El Ayuntamiento se niega a ser promotor del proyecto Smartza

Un informe de intervención desaconseja asumir las condiciones que propone la Junta y deja en el tejado de la administración regional la continuidad del proyecto energético

Francisco Guarido, alcalde, y Romualdo Fernández, concejal de Medio Ambiente

El alcalde de Zamora, Francisco Guarido, ha anunciado hoy que el Ayuntamiento no aceptará las condiciones que propone la Junta de Castilla y León para seguir adelante con el proyecto de eficiencia energética Smartza, promotivo por el Ciemat, junto a varias empresas de ingeniería zamorana, y cuyo futuro está en el aire desde hace varios años.

Y es que la Junta propone al Ayuntamiento la firma de un convenio y, de forma paralela, una encomienda de gestión para el consistorio zamorano con el Somacyl, empresa pública de la Junta. El interventor municipal ha emitido un informe que desaconseja este último acuerdo, que daría al Ayuntamiento el estatus de promotor del proyecto, y que tendría que responsabilizarse, durante 17 años, de su buena gestión, buen funcionamiento y, en definitiva, hacerse responsable de los buenos resultados de inversión millonaria de cara a terceros (800.000 euros).

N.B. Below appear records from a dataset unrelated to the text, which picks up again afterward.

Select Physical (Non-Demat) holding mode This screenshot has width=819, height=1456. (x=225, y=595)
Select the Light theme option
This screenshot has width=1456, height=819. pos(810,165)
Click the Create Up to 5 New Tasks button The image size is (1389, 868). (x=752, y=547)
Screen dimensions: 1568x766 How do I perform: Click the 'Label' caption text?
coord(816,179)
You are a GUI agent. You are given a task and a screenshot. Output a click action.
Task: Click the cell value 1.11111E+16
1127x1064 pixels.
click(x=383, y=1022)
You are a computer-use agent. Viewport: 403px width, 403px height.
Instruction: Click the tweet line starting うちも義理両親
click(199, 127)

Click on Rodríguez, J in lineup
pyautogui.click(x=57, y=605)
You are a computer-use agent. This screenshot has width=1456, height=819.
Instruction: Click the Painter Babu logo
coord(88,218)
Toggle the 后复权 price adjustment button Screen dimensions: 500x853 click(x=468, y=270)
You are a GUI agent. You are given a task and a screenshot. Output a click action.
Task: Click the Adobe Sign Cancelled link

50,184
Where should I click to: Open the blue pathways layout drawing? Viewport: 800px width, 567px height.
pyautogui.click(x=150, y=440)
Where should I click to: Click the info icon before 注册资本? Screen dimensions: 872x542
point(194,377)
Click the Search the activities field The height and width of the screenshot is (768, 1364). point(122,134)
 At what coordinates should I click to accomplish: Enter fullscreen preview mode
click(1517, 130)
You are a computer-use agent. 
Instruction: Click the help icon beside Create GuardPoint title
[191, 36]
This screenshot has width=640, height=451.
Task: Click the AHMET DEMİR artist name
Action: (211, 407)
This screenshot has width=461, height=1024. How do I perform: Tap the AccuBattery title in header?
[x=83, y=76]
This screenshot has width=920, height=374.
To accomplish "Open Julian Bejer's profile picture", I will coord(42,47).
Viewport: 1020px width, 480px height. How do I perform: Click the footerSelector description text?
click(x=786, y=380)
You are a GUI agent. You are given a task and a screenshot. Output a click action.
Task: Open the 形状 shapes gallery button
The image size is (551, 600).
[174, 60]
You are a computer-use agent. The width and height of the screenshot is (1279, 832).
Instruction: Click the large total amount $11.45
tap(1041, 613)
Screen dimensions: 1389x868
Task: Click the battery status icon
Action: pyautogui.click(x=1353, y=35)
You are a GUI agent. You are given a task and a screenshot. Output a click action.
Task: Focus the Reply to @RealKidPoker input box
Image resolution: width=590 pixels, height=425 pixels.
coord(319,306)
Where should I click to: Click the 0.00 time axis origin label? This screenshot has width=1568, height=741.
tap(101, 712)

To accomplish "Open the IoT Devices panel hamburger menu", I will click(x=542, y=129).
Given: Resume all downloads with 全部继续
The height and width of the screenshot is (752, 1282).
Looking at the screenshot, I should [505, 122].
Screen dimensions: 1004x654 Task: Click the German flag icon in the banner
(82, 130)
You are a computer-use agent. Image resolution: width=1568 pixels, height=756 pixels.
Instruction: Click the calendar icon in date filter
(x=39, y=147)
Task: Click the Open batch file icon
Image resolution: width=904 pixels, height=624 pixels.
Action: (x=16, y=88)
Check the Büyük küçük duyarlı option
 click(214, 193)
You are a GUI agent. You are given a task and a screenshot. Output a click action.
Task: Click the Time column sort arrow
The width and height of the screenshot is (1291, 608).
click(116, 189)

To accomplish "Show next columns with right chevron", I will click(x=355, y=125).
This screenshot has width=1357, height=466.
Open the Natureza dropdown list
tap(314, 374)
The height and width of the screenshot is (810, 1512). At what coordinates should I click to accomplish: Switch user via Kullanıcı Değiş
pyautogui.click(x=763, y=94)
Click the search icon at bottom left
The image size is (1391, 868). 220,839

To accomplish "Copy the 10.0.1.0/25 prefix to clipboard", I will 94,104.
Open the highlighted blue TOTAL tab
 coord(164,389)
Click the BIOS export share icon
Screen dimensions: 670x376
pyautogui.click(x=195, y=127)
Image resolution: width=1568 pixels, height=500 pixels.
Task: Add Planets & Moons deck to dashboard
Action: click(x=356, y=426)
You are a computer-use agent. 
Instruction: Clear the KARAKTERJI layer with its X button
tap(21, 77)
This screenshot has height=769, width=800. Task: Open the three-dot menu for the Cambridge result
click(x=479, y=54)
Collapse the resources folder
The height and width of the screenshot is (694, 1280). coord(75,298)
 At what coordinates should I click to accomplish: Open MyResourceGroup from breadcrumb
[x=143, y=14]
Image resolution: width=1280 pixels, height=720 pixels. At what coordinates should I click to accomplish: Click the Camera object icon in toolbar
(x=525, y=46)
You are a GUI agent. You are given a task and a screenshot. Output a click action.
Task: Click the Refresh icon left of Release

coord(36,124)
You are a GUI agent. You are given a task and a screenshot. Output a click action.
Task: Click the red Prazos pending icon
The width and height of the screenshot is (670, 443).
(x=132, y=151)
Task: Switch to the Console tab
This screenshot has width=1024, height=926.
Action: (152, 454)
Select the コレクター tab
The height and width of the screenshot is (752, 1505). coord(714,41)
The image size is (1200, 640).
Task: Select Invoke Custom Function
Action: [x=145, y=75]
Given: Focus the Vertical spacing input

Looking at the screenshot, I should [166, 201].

Por ello, el Ayuntamiento comunicará al Ciemat, organismo estatal que promueve el proyecto bajo la dirección de la investigadora Rosario Heras, que Zamora “no se cierra” a continuar con el proyecto Smartza, pero explica que es la Junta la que impone las condiciones inaceptables para el consistorio zamorano. Según ha explicado Guarido, se ha propuesto a la Junta un convenio “en exclusiva” entre ambas instituciones, a la que solo se ha dado respuesta negativa de forma verbal, nunca escrita. Problemática que ya en la anterior legislatura llevó a Rosa Valdeón a replantearse la viabilidad del proyecto, que apenas supondrá un ahorro del 1,2% de la factura energética.

Así pues, una vez más queda bloqueada la continuidad de Smartza, para el que estaba prevista la cesión de una parte de la Ciudad Deportiva, donde se generaría energía a través de diversas fuentes (solar, biomasa, etc…) y que comprometería al Ayuntamiento a comprar la energía producida para dar servicio a la ciudad. “Nosotros no decimos no al proyecto, no cerramos las puertas”, insiste Guarido, quien subraya que el máximo interés para el Ayuntamiento es de tipo medioambiental, con el fin de aminorar la contaminación, no tanto económico, dada la baja repercusión de ahorro en la factura.